Let $N\in\Bbb N$. Then, for $n\geqslant N$,\begin{align}\left(1+\frac1n\right)^n&=\sum_{k=0}^n\frac1{k!}\left(1-\frac1n\right)\cdots\left(1-\frac{k-1}n\right)\\&\geqslant\sum_{k=0}^N\frac1{k!}\left(1-\frac1n\right)\cdots\left(1-\frac{k-1}n\right).\end{align}Therefore,$$e\geqslant\sum_{k=0}^N\frac1{k!}\left(1-\frac1n\right)\cdots\left(1-\frac{k-1}n\right)$$and so$$e\geqslant\lim_{n\to\infty}\sum_{k=0}^N\frac1{k!}\left(1-\frac1n\right)\cdots\left(1-\frac{k-1}n\right)=\sum_{k=0}^N\frac1{k!}.$$Since this takes place for each $N\in\Bbb N$,$$e\geqslant\sum_{k=0}^\infty\frac1{k!}=\exp(1).$$

This appears as Theorem 8.1.6 in Strichartz's The Way of Analysis. The idea is the following:

• First use the series definition to develop some basic properties of $\exp$: it is strictly positive on $\mathbb{R}$, it is its own derivative, it is strictly increasing, it satisfies $(\exp x)^n = \exp(nx)$.

• Use the inverse function theorem to show that $\exp$ has an inverse function, call it $\ln$, which is differentiable. Use the chain rule to show $\frac{d}{dx} \ln x = \frac{1}{x}$. Also verify that $\ln(1)=0$ and $\ln (x^n) = n \ln x$.

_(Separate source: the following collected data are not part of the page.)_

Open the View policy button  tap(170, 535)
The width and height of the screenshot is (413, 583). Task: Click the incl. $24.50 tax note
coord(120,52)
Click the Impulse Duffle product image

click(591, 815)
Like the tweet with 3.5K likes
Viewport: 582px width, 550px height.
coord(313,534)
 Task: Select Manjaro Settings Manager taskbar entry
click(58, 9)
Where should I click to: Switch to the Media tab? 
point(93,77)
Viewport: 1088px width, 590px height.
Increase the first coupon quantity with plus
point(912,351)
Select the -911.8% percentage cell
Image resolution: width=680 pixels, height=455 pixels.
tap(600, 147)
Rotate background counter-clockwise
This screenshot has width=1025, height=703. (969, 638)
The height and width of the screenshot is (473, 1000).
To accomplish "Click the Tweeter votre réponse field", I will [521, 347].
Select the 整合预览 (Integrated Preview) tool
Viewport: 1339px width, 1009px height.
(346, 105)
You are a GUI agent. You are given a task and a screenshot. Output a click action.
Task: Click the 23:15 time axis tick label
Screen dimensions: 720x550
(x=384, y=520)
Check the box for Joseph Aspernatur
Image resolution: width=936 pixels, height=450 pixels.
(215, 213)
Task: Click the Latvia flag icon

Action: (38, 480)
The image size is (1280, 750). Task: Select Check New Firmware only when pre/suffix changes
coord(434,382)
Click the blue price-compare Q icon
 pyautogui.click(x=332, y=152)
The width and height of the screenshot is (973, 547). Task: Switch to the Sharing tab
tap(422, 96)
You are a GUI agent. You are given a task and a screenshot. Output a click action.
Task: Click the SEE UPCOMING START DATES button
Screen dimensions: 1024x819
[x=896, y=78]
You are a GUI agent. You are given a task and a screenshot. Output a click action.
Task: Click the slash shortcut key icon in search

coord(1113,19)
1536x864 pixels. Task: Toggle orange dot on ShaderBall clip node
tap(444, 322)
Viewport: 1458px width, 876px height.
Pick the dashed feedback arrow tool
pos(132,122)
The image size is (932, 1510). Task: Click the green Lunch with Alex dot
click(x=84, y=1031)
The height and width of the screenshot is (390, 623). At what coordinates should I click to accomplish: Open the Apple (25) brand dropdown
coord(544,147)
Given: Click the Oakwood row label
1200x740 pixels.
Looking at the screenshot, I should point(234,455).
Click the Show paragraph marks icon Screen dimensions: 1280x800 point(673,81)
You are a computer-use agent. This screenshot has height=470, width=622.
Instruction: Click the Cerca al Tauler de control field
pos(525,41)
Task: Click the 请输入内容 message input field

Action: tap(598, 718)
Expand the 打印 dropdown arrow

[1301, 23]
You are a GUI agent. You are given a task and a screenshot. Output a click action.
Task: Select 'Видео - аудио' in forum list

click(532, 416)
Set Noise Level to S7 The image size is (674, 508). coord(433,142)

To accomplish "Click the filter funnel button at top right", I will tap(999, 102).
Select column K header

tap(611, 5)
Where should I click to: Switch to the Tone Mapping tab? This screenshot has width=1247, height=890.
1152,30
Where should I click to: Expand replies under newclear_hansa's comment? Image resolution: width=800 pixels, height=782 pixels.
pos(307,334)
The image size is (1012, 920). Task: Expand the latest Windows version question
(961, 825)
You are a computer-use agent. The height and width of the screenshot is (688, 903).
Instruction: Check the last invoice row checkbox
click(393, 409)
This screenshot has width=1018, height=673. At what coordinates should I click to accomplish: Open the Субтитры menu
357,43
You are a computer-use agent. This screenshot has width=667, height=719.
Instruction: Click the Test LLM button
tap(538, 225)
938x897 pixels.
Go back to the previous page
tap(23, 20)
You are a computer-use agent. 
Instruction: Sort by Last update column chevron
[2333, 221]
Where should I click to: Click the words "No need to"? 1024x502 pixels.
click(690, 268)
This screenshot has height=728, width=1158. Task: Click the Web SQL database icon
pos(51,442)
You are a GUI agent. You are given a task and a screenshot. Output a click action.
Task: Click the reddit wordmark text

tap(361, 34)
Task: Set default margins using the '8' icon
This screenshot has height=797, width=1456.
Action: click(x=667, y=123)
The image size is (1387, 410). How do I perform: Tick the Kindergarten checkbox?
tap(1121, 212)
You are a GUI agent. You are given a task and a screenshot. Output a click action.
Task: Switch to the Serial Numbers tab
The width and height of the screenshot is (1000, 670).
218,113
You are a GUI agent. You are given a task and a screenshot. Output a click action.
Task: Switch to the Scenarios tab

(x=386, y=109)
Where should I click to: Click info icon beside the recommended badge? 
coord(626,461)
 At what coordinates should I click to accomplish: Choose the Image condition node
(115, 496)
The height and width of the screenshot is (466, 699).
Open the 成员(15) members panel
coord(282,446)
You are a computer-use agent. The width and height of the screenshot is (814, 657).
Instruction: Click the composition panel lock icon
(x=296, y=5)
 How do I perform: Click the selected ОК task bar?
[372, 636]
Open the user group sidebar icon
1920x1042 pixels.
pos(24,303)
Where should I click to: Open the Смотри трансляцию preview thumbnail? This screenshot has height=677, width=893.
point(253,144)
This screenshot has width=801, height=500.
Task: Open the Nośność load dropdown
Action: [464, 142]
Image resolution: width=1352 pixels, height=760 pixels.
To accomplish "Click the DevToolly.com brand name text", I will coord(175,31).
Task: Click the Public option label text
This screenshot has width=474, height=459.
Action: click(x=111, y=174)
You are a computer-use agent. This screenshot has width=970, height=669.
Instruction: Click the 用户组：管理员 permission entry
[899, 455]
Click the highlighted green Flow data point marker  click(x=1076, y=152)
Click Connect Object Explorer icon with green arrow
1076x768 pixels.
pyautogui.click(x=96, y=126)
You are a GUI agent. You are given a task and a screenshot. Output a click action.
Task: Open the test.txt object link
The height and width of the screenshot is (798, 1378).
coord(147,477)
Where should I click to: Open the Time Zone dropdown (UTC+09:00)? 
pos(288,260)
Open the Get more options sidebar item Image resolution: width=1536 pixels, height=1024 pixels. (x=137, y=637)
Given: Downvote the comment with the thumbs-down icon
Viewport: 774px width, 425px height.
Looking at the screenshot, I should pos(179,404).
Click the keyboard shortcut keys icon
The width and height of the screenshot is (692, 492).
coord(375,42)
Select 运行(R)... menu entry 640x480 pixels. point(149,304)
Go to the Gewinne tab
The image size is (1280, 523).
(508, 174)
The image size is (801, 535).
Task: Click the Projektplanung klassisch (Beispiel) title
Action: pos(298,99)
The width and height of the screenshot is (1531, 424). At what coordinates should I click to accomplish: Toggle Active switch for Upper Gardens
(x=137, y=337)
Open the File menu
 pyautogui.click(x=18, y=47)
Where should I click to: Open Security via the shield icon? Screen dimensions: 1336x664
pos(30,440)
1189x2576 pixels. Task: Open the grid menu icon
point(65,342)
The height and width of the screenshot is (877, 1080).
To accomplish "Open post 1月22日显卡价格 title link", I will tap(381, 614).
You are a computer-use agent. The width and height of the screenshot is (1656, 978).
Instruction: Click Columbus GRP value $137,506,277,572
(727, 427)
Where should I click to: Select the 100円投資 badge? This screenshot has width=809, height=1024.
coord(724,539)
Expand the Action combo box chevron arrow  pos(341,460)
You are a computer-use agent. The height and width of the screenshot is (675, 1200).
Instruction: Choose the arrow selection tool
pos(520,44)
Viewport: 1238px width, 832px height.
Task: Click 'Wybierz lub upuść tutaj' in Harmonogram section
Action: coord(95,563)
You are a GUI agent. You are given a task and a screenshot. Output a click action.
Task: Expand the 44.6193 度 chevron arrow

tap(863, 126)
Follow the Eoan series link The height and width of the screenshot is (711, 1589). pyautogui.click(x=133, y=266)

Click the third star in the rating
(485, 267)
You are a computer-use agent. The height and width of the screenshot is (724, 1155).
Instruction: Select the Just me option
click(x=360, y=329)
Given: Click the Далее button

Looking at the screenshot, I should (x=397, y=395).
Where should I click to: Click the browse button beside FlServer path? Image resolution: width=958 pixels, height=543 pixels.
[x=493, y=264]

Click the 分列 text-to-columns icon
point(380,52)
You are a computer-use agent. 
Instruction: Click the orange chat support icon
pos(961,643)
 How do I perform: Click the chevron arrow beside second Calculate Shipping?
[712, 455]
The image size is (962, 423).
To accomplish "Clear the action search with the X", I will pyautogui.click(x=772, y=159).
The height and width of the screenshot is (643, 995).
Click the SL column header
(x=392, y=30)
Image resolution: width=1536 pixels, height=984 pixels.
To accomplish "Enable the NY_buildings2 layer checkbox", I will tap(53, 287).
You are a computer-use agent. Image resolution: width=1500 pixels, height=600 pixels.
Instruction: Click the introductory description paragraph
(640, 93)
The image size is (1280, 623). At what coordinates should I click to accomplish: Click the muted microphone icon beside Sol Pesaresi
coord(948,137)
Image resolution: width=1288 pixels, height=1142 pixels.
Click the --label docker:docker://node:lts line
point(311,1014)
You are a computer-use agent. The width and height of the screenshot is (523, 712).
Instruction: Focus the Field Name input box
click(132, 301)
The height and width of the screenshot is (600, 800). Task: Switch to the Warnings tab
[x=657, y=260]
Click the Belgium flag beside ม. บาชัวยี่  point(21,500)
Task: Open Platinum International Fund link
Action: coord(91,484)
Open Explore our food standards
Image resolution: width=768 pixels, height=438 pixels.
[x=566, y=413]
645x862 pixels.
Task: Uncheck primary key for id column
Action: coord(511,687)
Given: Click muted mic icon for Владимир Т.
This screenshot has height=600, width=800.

• Write $$ \lim_{n \to \infty} \ln \left(1 + \frac{1}{n}\right)^n = \lim_{n \to \infty} \frac{\ln\left(1 + \frac{1}{n}\right) - \ln(1)}{\frac{1}{n}} = \left.\frac{d}{dx}\right|_{x=1} \ln x = 1.$$

• Take $\exp$ of both sides and use the continuity of $\exp$ to conclude.